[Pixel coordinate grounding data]
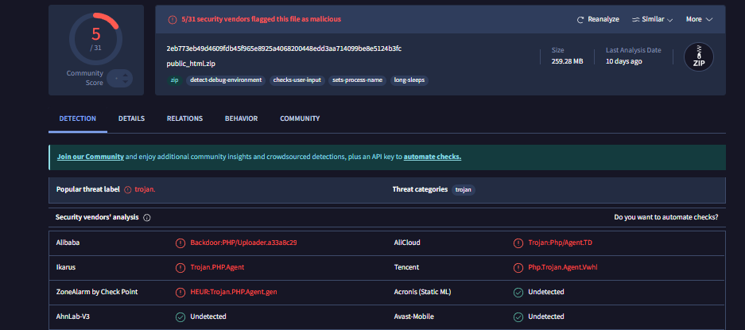Click the alert icon beside Backdoor:PHP/Uploader detection
This screenshot has width=745, height=330.
(180, 242)
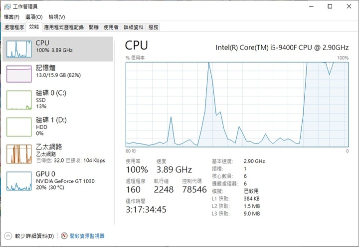Collapse view with 較少詳細資料 chevron
The image size is (359, 247).
pyautogui.click(x=8, y=236)
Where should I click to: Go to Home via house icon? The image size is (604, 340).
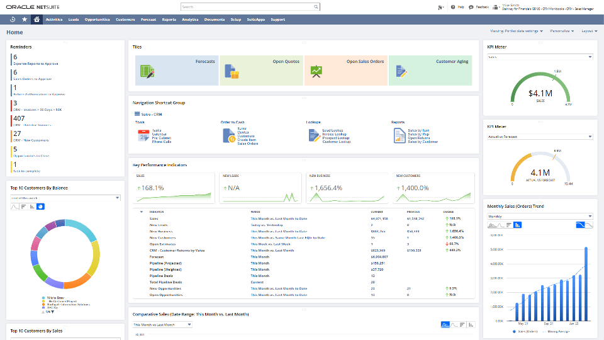tap(37, 20)
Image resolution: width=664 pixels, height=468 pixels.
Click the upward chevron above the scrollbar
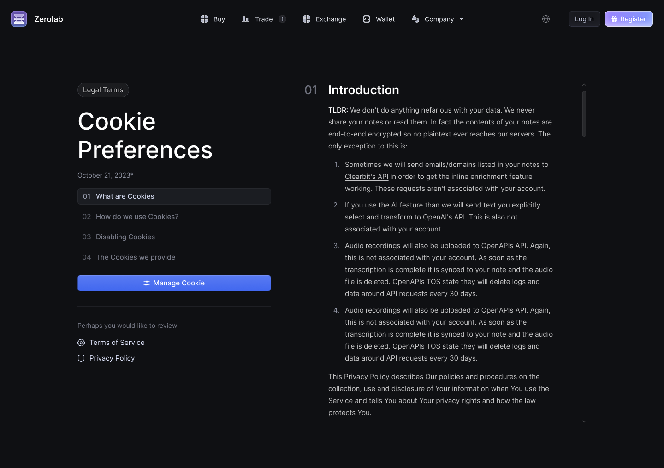coord(584,85)
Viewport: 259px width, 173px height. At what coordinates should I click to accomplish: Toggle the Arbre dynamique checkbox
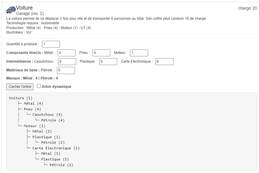coord(39,86)
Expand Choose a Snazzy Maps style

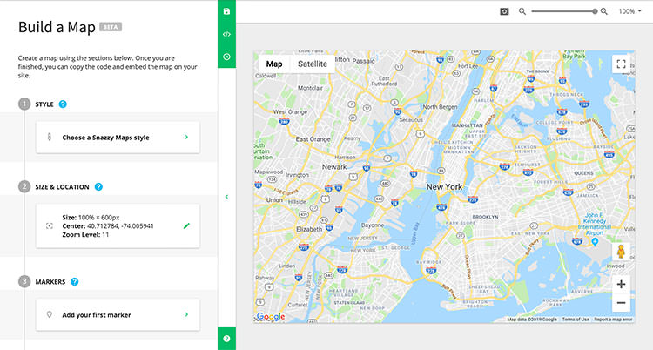[118, 137]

YOUR ASSIGNMENT
Retype word for word the span of lines above that begins with the line containing "Where should I" and ends with the last line of the records; skip all pictures.

ANSWER TO THIS EXERCISE
Where should I click to: Go to Home via house icon? The image size is (604, 340).
tap(37, 20)
Image resolution: width=664 pixels, height=468 pixels.
Click the upward chevron above the scrollbar
coord(584,85)
Viewport: 259px width, 173px height. At what coordinates should I click to accomplish: Toggle the Arbre dynamique checkbox
coord(39,86)
Expand Choose a Snazzy Maps style

[118, 137]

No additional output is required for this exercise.